**Instructions for the task:** Apart from the pictures, reproduce the data below exactly as it stands.

◆ ◆ ◆ ◆ ◆

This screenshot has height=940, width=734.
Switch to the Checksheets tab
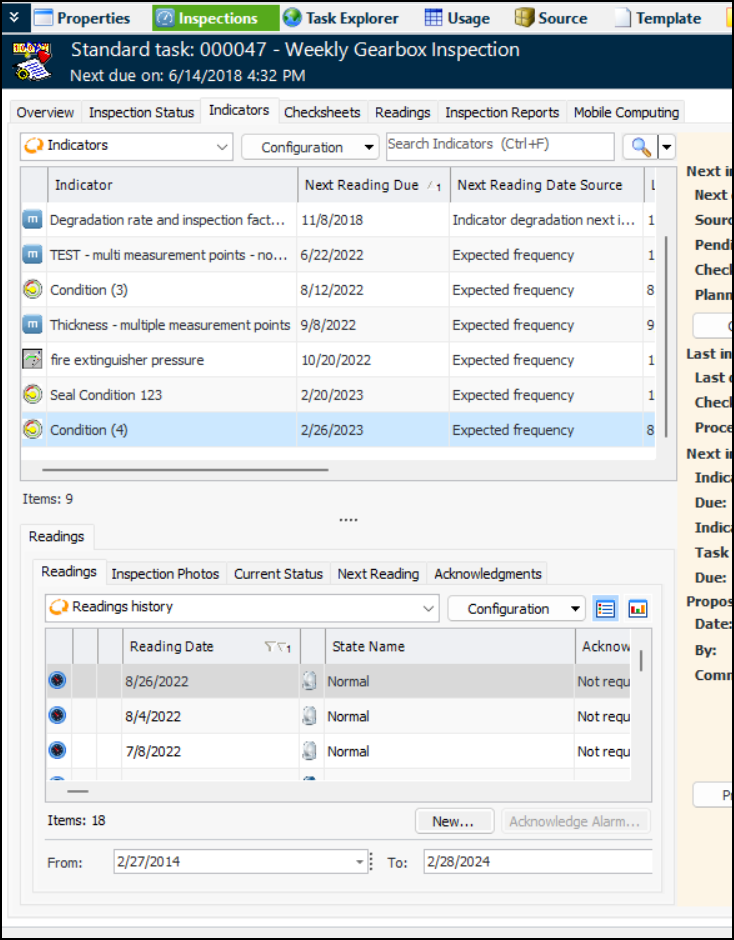point(315,112)
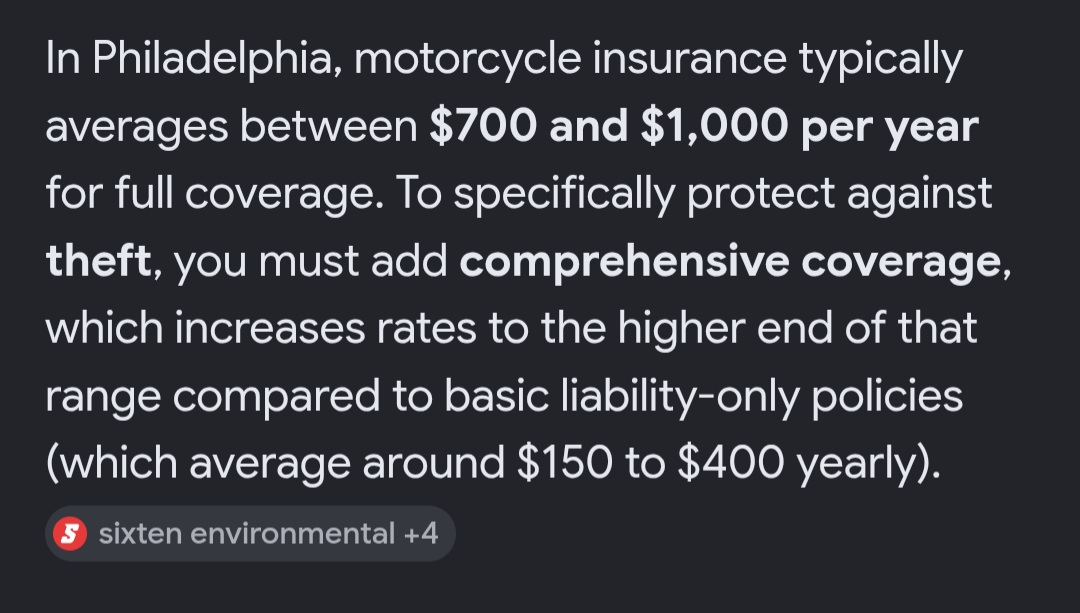Image resolution: width=1080 pixels, height=613 pixels.
Task: Click the word "increases" in fifth line
Action: click(269, 329)
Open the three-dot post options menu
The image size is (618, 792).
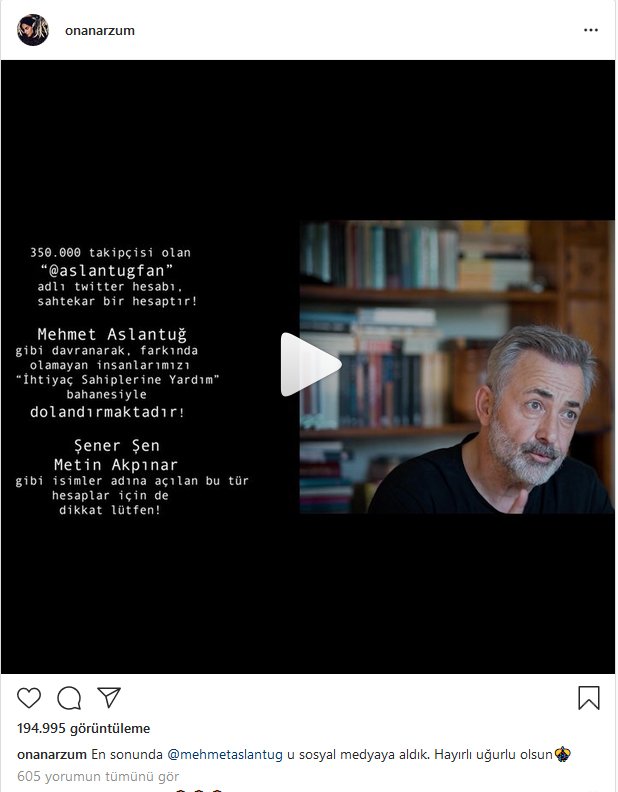click(x=591, y=30)
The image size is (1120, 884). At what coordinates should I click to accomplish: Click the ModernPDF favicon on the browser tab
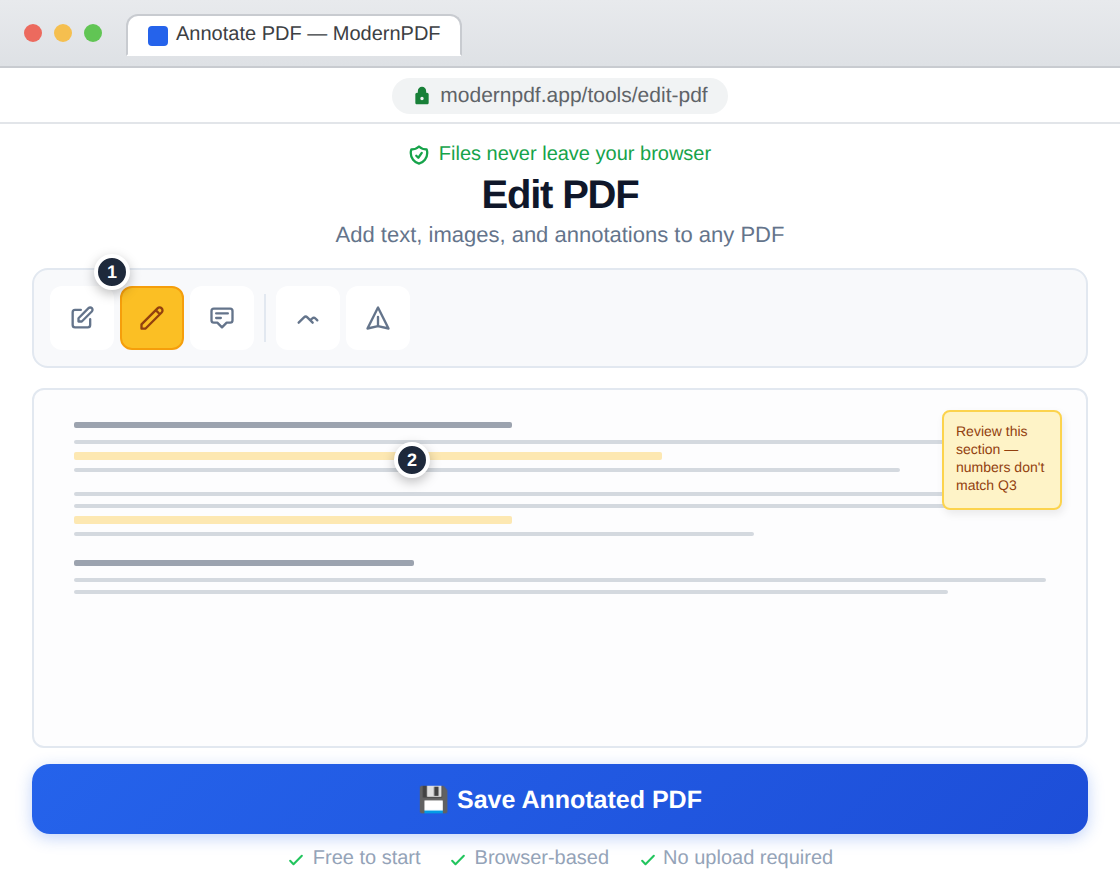click(x=155, y=34)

◆ ◆ ◆ ◆ ◆

**Your response:**
This screenshot has height=940, width=734.
Switch to the Checksheets tab
point(315,112)
Image resolution: width=1080 pixels, height=613 pixels.
Task: Click the word "increases" in fifth line
Action: click(269, 329)
Open the three-dot post options menu
The image size is (618, 792).
click(x=591, y=30)
The image size is (1120, 884). At what coordinates should I click to accomplish: Click the ModernPDF favicon on the browser tab
click(x=155, y=34)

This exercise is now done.